| Records to process |
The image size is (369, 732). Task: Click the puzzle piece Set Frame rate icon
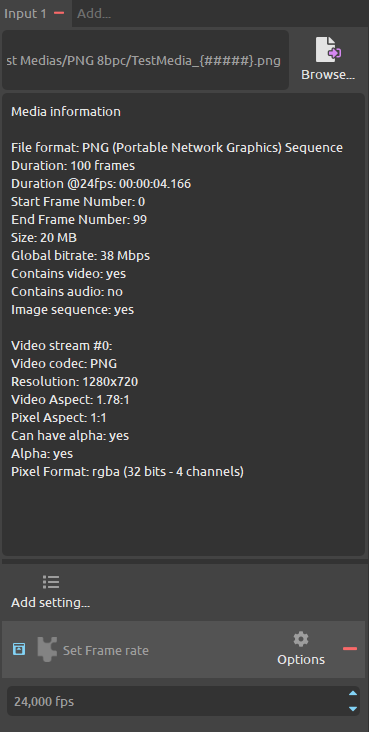point(47,649)
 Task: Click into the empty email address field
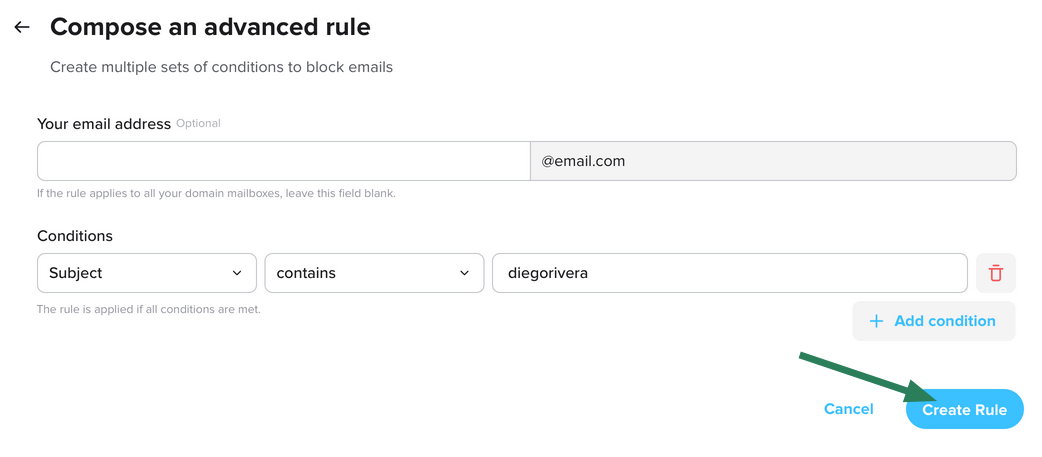click(x=284, y=161)
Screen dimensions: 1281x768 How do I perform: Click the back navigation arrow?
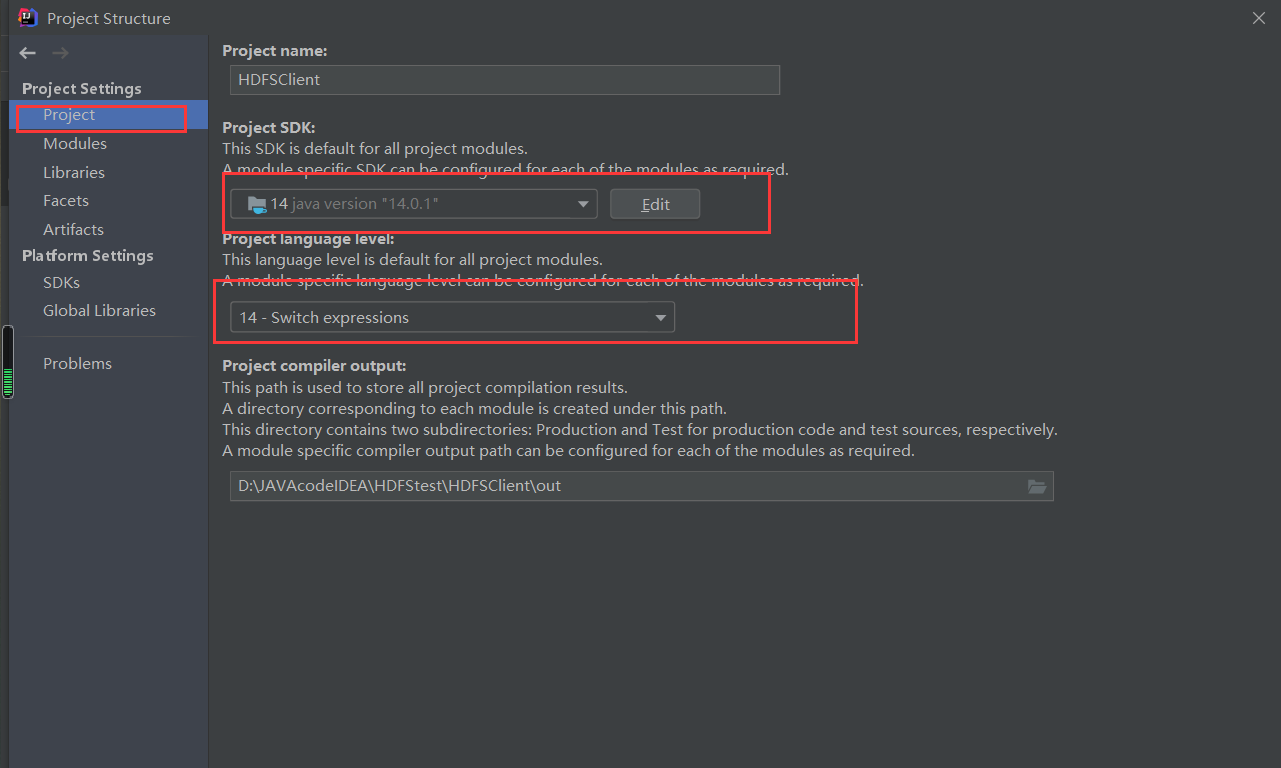[27, 53]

| Exercise instructions |
Would you write out each record above exactly, with no images?

| Expected answer |
The image size is (369, 732). Task: Click the puzzle piece Set Frame rate icon
point(47,649)
 Task: Click into the empty email address field
click(x=284, y=161)
Screen dimensions: 1281x768 How do I perform: Click the back navigation arrow?
[27, 53]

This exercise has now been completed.